Understand the regulator's rules and tailor the data submission accordingly.
Submitting applications for investigational drugs or new drug marketing authorization in multiple countries can be a cumbersome
process, involving various fees, schedules, and review timelines. Although FDA, EMEA, and MHLW applications now follow a similar
format, each authority requires the inclusion of different types of data. FDA, for example, requires extensive information
about facilities and validation processes, in addition to clinical trial data, to be included in a new drug application (NDA).
EMEA asks for less validation data, relying instead on inspections to gather this information.
Another point of distinction among regulators in the US, Europe, and Japan concerns the requirement to include data on materials,
procedures, or validated equipment within the application. In the US, FDA allows organizations to submit and maintain drug
master files (DMFs) covering manufacturing facilities, operating procedures, active pharmaceutical ingredients (APIs), packaging
materials, delivery devices and excipients or other additives (3). DMFs allow a company to maintain data in a centralized
location for reference by a multitude of applications. Through each application review and approval process, the DMF data
are reviewed, which provides an additional level of compliance confidence. This can also ease the application burden somewhat.

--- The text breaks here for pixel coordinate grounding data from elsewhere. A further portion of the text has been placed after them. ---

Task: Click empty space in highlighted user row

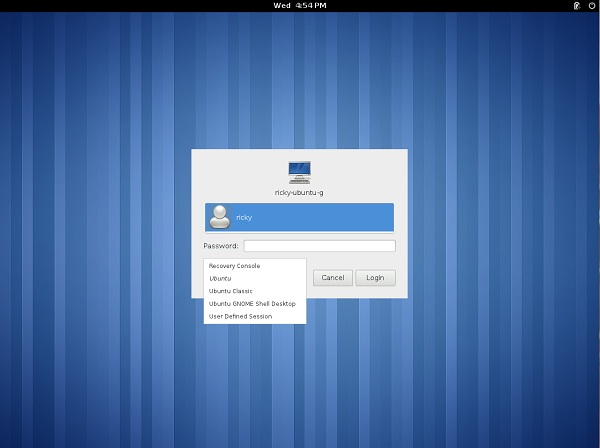Action: pyautogui.click(x=330, y=217)
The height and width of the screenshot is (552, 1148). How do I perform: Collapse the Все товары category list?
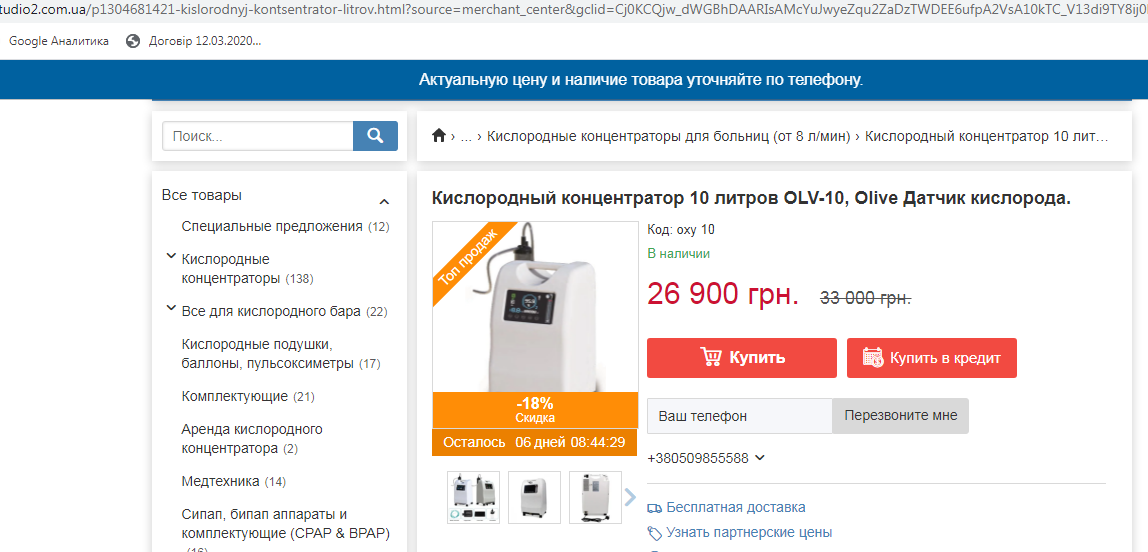[384, 201]
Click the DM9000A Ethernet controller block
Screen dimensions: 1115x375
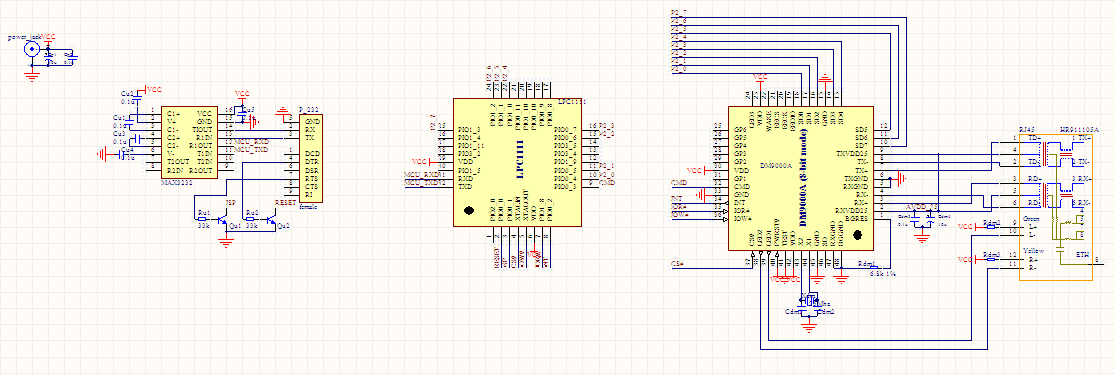[801, 179]
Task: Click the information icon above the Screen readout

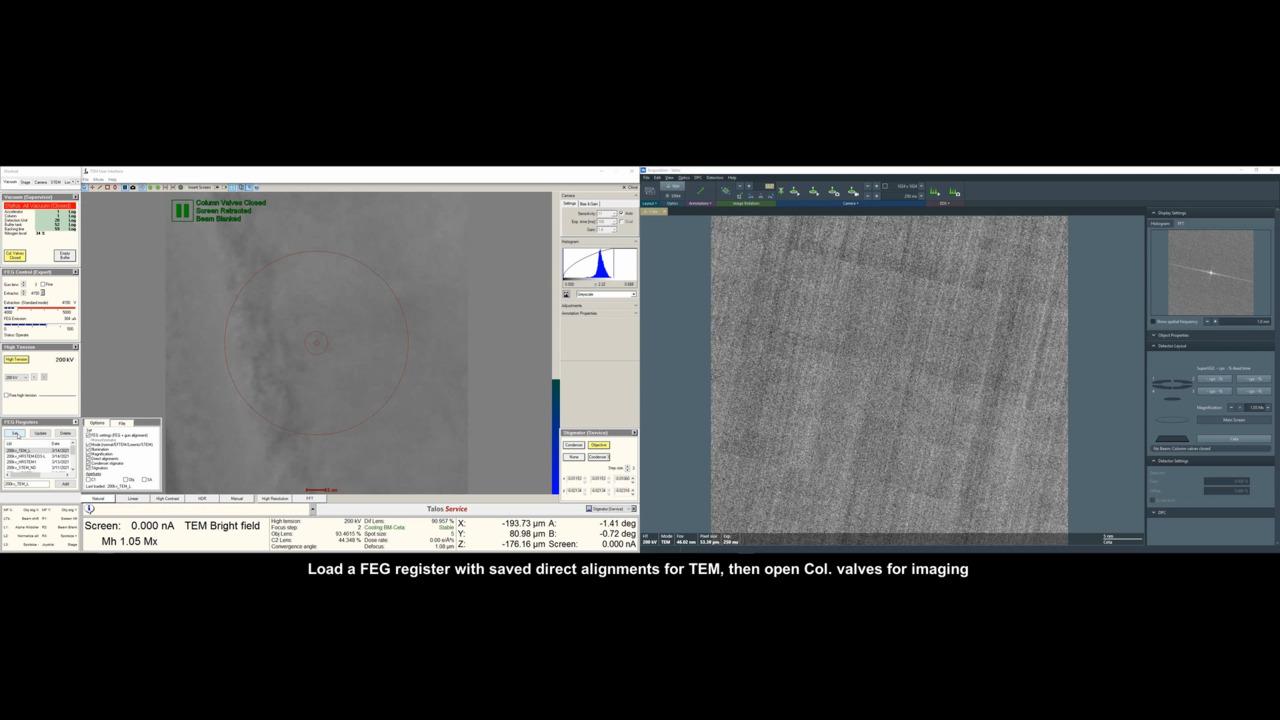Action: [x=89, y=509]
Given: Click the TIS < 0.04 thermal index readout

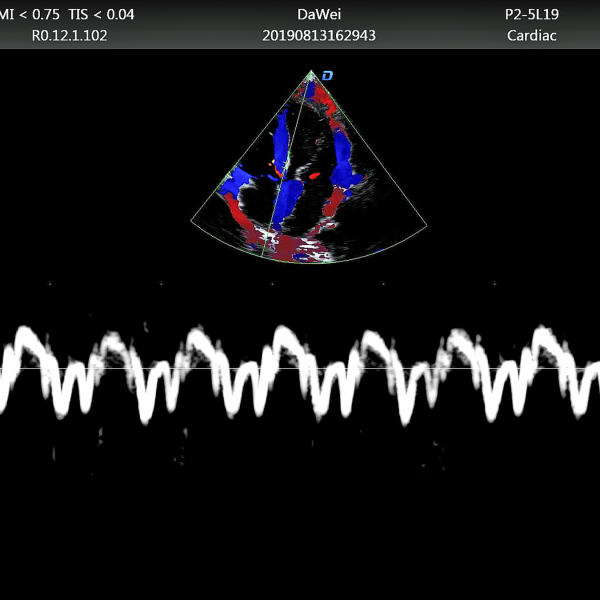Looking at the screenshot, I should coord(100,15).
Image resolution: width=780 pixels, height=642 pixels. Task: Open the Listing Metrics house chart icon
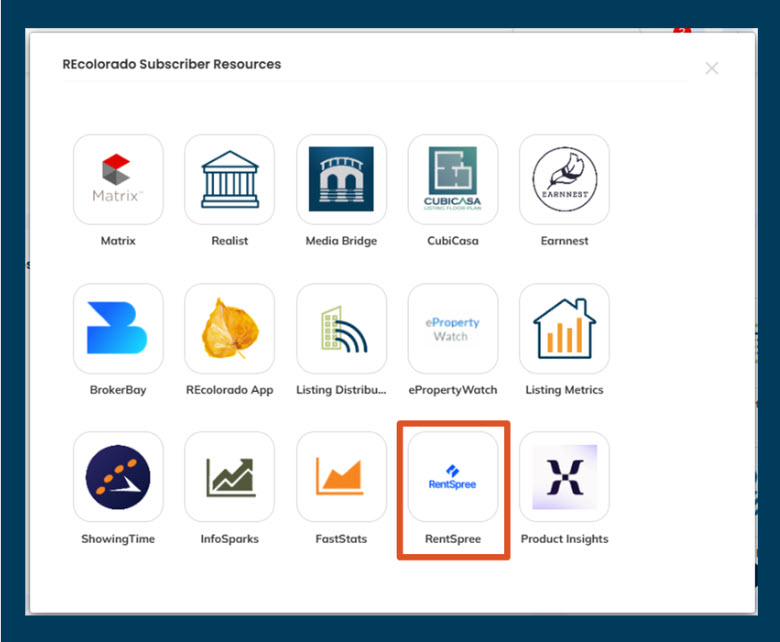[x=564, y=329]
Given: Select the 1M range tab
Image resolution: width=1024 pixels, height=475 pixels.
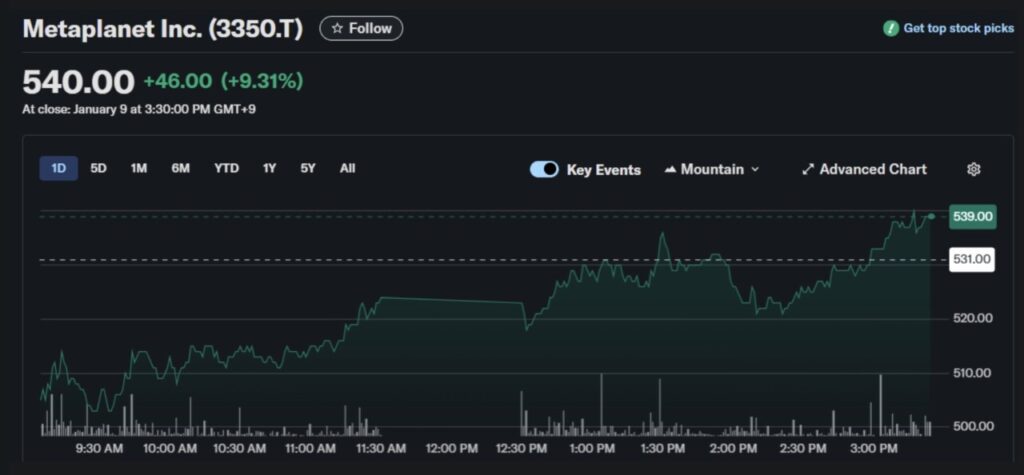Looking at the screenshot, I should [x=138, y=168].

For example, when a company hires a contract manufacturing organization (CMO) and uses the CMO's proprietary technology, the
application only must reference the relevant DMF rather than include extensive data on the materials, process, or validated
equipment within the application.
Japan has made changes to its Pharmaceuticals Affairs Law in recent years to allow DMFs for raw materials, including APIs,
excipients, and other additives, which can be filed separately from the submission package (4). This change eases regulatory
review in that country and enables CMOs to keep confidential data concerning raw ingredients, which once had to be included
with the entire new drug application package.
Conversely, EMEA accepts DMFs for active substances, mainly vaccines, as part of its marketing authorization process (5).
As a consequence, much more information about processes and products must be included in the EMEA application because companies
submitting applications cannot use existing data on matters such as closure systems, stability, or expiration dating. This
requires the company or the contract manufacturing organization to collect new data for each application.
As a result, if a company is marketing a lyophilized product that must be reconstituted at the point of use, the marketing
application in Europe would need to include detailed product-specific information on the product and the diluent, as well
as the container that holds them both. For the same product, the US application could reference existing DMFs for the diluent
and the container.
DMFs provide a central data storage location and save time during amendment generation. With a US DMF, only one amendment
must be written and subsequently referenced by various applications. However, each European Union application must be amended
individually, which adds cost and time.
Form reliable partnerships.
Another hurdle for small businesses is the identification of partner companies within the region where marketing authorization
is being sought. Ensuring that partners are reliable and informed is critical for several reasons.
First, regulatory authorities often require it. A US company submitting an application to the EU will need to provide EMEA
with the name of a qualified European expert (i.e., qualified person) to release the pharmaceutical product destined for the
EU market. In compliance with the regulations, the qualified person must reside within an EU state.
In Japan, applicants must identify a local market authorization holder (MAH), the entity that will actually receive the license
for manufacturing and marketing. The MAH must guarantee the safety, quality, and efficacy of the product and comply with good
quality practices, GMPs, and good vigilance practices, which monitor postmarket sales (6).
Beyond regulatory requirements, a second reason for having an informed local partner is to overcome language barriers and
better understand local requirements and interpretation of regulations.
Reliable, informed partnerships are particularly beneficial for outside companies seeking to enter markets in Asia and the
Pacific Rim. In those areas, partners can help the company navigate around some of the regulatory landmines and streamline
the application process in several ways, including explaining any unwritten expectations of local regulators about how documents
should look or how particular explanations should be phrased.
Partners also can explain aspects of the regulations, the agency, or the business culture that are foreign to the home country.
Confidentiality of a company's application is one example of where FDA and some Asian regulators may differ. For example,
assume a CMO has two clients whose products are manufactured in similar ways and who have submitted applications to market
their agents in Taiwan. Client A has received marketing approval in Taiwan, while Client B's application is pending. The regulatory
authority in Taiwan notices that some information about the manufacturing process is missing from Client B's application and
asks the CMO, through its local partner, for permission to lift this information from Client A's documents.
The first instinct of a US-based CMO would be to refuse, because the confidentiality of each company's regulatory application
is the standard practice in the US. The local partner, however, will explain that contents of particular regulatory applications
are not necessarily confidential in Taiwan, so insisting on secrecy would be pointless, because information in the application
is already known by the regulator as well as other local companies.